Uno de los guardias se acercó al carro y comenzó a inspeccionar nuestras pertenencias. Además de las artesanías, también estaban nuestras armas, algunos pedazos de madera sobrantes del pueblo anterior y una que otra provisión para el viaje.
Una vez terminada la inspección, el guardia le dijo a Ami:
– Pueden pasar, pero deben dejarnos sus armas. Está prohibido portar todo tipo de objetos contundentes y dañinos, ya sea cuchillos, hachas, machetes, espadas, dardos, flechas…
– ¿Y qué pasa si necesitamos defendernos? – cuestionó Jason, desde el carro.
– No hay criminales en la ciudad – aseguró el guardia – los hemos expulsado a todos. Aquí solo vienen personas que quieren vivir en paz y no molestar a los residentes. Cuando decidan marcharse de aquí, se las devolveremos intactas.
Ami estuvo a punto de replicar, pero Morgan de inmediato tomó su hacha y machete para entregárselo al guardia. Jason dio un suspiro de resignación y procedió a entregar su repertorio de armas que llevaba consigo. A mí ni siquiera me miraron, ya que no daba un aspecto intimidante. Pero a Ami comenzaron a inspeccionarla visualmente, como si se aseguraran de que no llevara alguna navaja oculta en sus cabellos o pechos.
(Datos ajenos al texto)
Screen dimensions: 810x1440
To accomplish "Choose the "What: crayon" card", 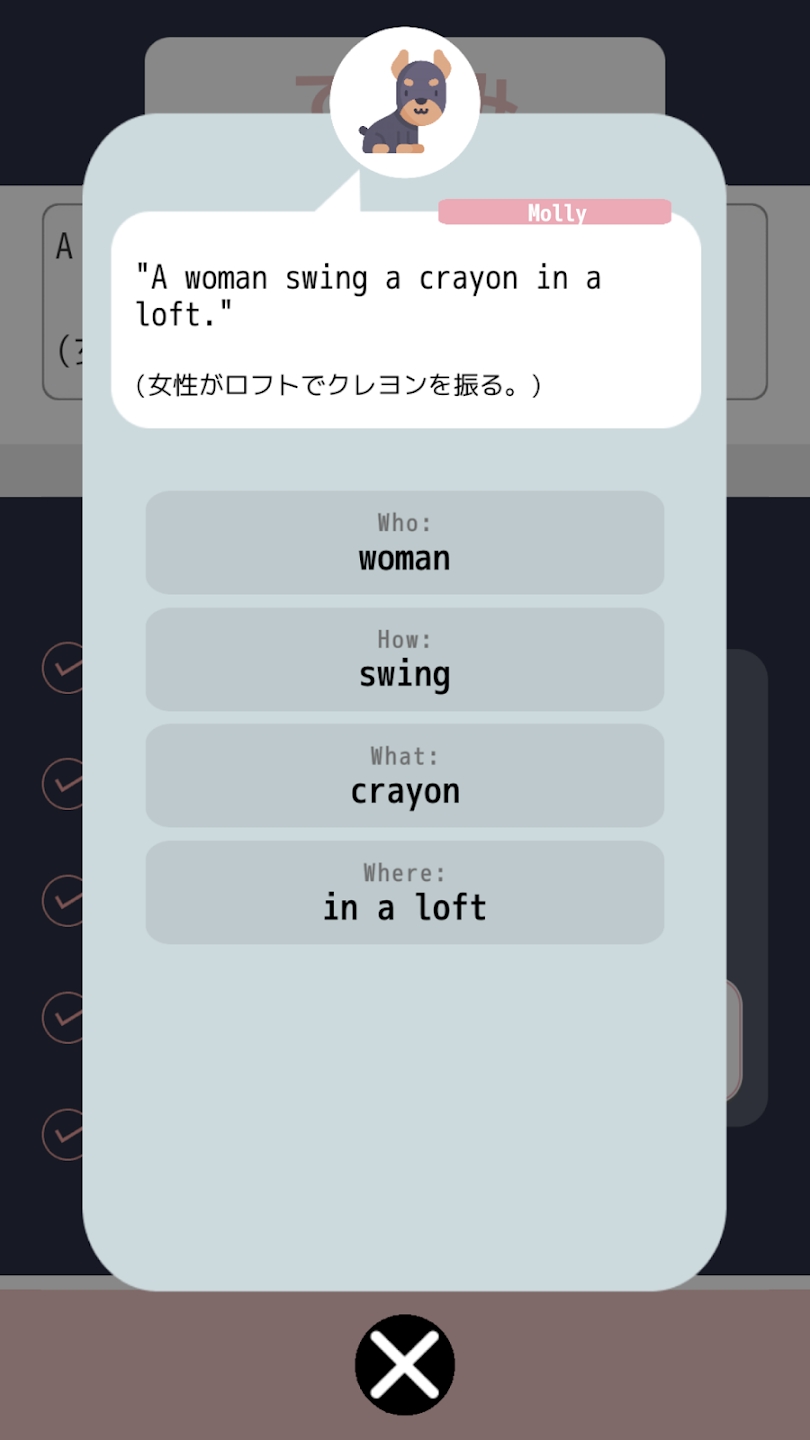I will [x=405, y=776].
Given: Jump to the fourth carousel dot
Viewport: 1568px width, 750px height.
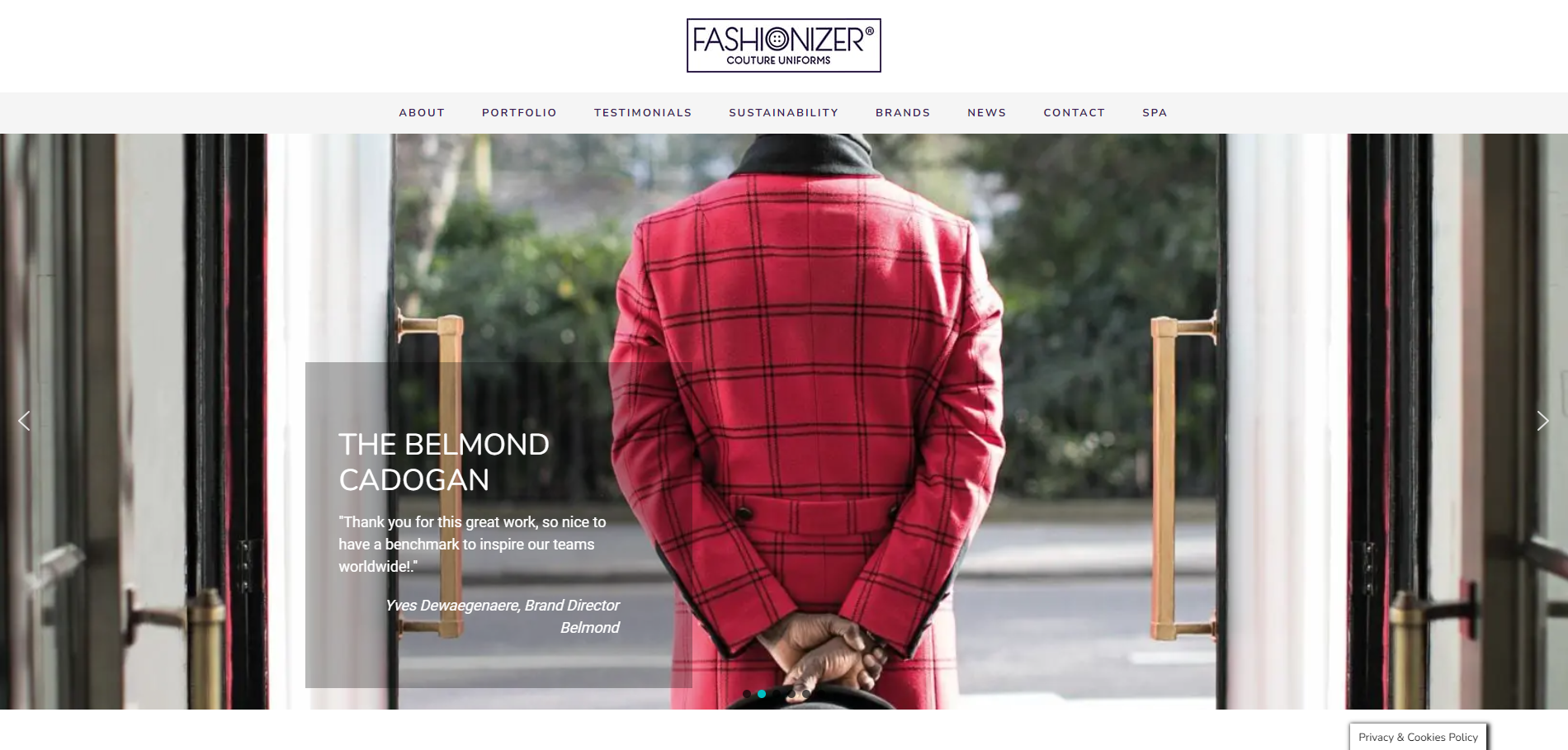Looking at the screenshot, I should pos(791,694).
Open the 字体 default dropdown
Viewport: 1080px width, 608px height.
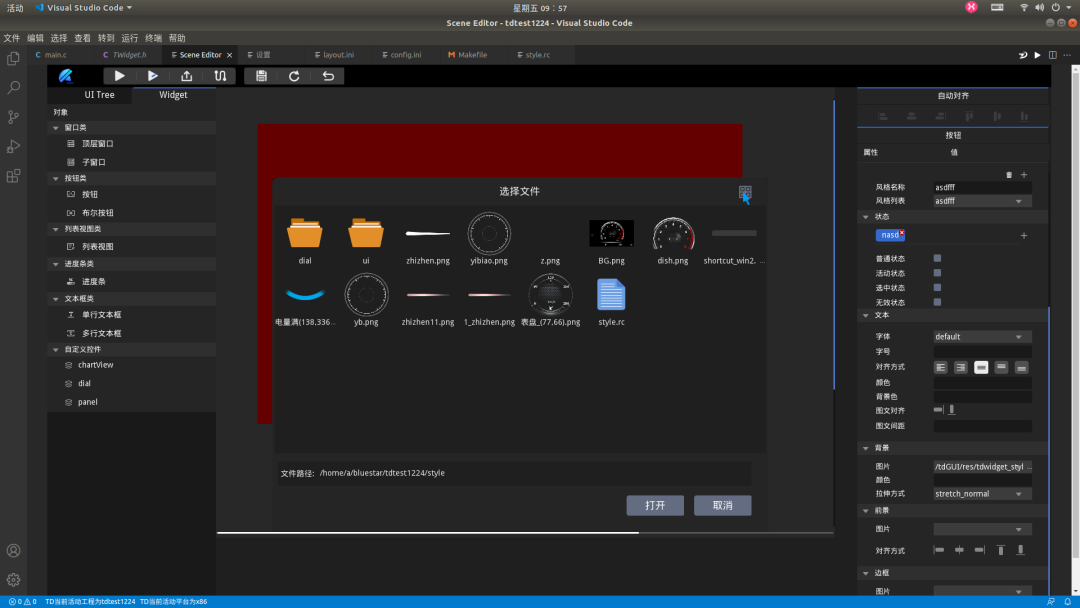pos(981,337)
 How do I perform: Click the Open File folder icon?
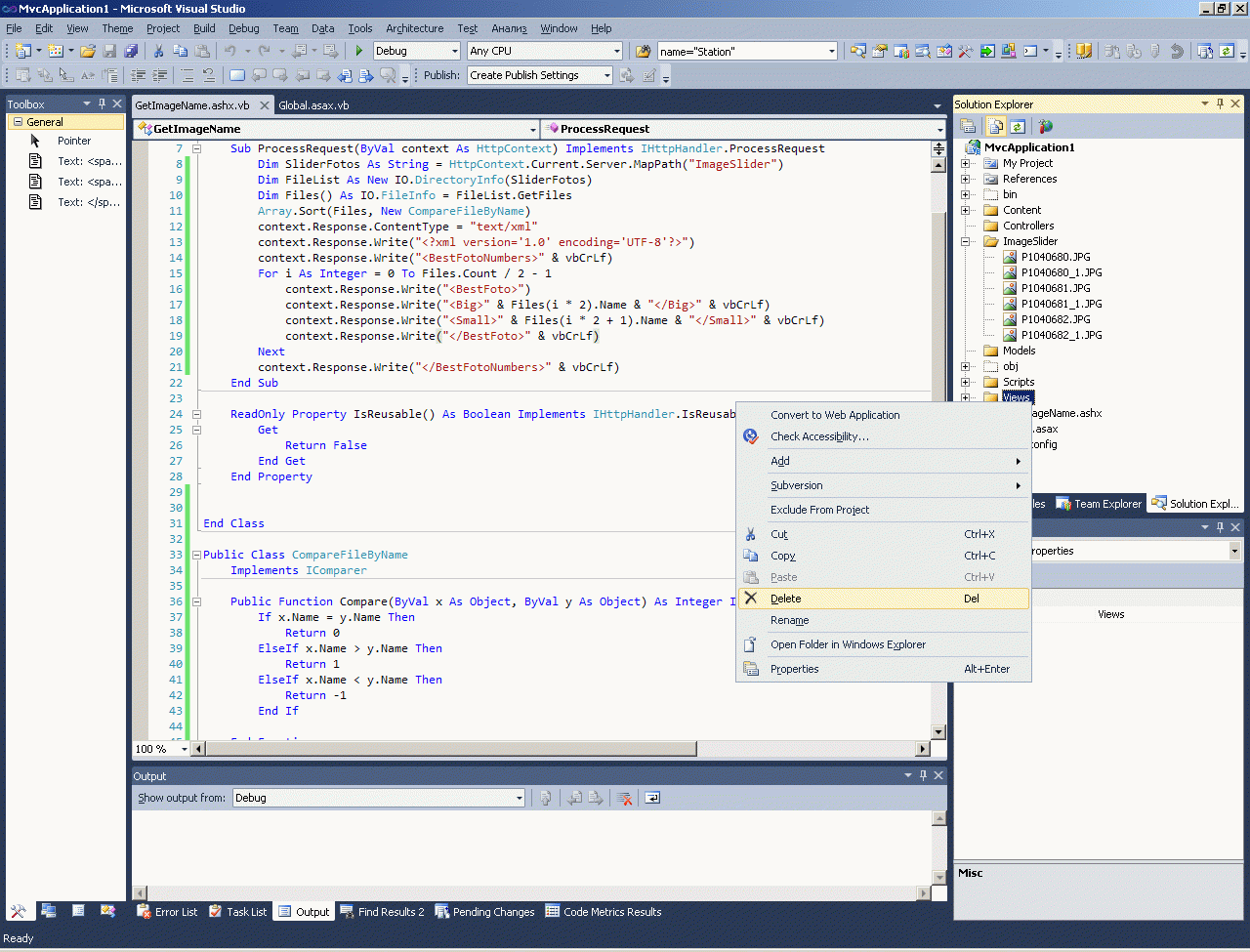(x=88, y=51)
Cuando se convenció de que ella estaba limpia, dijo:
– Pueden pasar.
Una vez dentro, me arrodillé al suelo y lancé un suspiro de alivio, mientras exclamaba:
– ¡Qué susto me he llevado!
Ami comentó, con un tono de fastidio:
– ¡Uf! ¡Odio los impuestos de entrada! Lamento que hayan perdido sus armas, muchachos, espero que los guardias cumplan su palabra cuando salgamos de aquí. Al menos fue una suerte que no me pidieran entregar mis joyas o incluso a mi yegua. Ya me pasó que en otras ciudades no permitían el ingreso de animales y yo no estoy dispuesta a separarme de mi compañera.
– ¿De verdad te han impedido la entrada por tu yegua? – le preguntó Morgan - ¿Y qué hacías en esos casos?
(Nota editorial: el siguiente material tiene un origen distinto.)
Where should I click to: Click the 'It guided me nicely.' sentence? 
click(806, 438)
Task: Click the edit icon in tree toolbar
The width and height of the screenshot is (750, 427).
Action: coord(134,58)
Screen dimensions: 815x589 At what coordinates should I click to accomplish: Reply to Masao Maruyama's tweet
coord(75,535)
– Simplemente me iba a otra ciudad o a un pueblo cercano – respondió Ami, encogiéndose de hombros – no quiero problemas, ya sabes. Una chica debe conformarse con lo que le venga para sobrevivir por su cuenta.
Mientras ellos conversaban, yo me quedé observando las casas y edificios de la ciudad. Todas ellas estaban hechas de cristales y parecían emitir su propio brillo. Las personas que vivían ahí usaban unos llamativos trajes de telas plateadas y las mujeres adornaban sus cabezas con extraños tocados de perlas y diamantes. Era como si estuviera en otro mundo o en alguna de esas sociedades antiguas que alguna vez poblaron el mundo.
Jason dio un pequeño silbido al ver a las chicas y, con los ojos llenos de emoción, dijo:
– Si quieren, podemos separarnos. Yo… quiero dar un vistazo y…
Pero antes de siquiera dar unos pasos, Morgan lo tomó del brazo y le dijo:
– ¡Ah, no! ¡Ni se te ocurra robar! ¿Crees que no capté tus intenciones, ladronzuelo? ¡No te dejaremos solo ni un momento!
Jason se molestó e intentó zafarse, pero Morgan presionó más fuerte su mano como un signo de advertencia. Al final, nuestro guía se resignó y permaneció junto al astuto leñador.
Ami comenzó a buscar algún hospedaje donde pudiera estacionar su carro. Fue así que encontró una posada bastante coqueta, cuyas paredes estaban hechas de cristales rosados y desprendían un extraño aroma a rosas. Lamentablemente, el costo era muy excesivo y el dinero que ella tenía disponible apenas le alcanzaba para alojarse con un solo acompañante.
– Solo podré pagar por uno de ustedes – nos explicó – los demás deberán quedarse a dormir en el carro.
– No se preocupe por eso – le dije – yo puedo pagar por mi parte.
No mentía. Todavía llevaba consigo mi propio dinero, el cual decidí guardarlo en caso de emergencia. Morgan pareció estar conforme con mi propuesta, por lo que dijo:
– Bien, por esta vez me quedo en el carro con Jason. Ustedes dos pueden alojarse en la posada, no tienes que gastar tu dinero en nosotros, Ami.
– ¿Estás seguro? – preguntó Ami – me sentaría mal dejarlos afuera luego de que me ayudaran en el bosque y…
– Y a nosotros nos sentaría aun peor aprovecharnos de una gentil dama – intervino Jason – no se preocupe, hemos estado en situaciones peores. Dormir en el carro será un gran lujo, al menos para mí.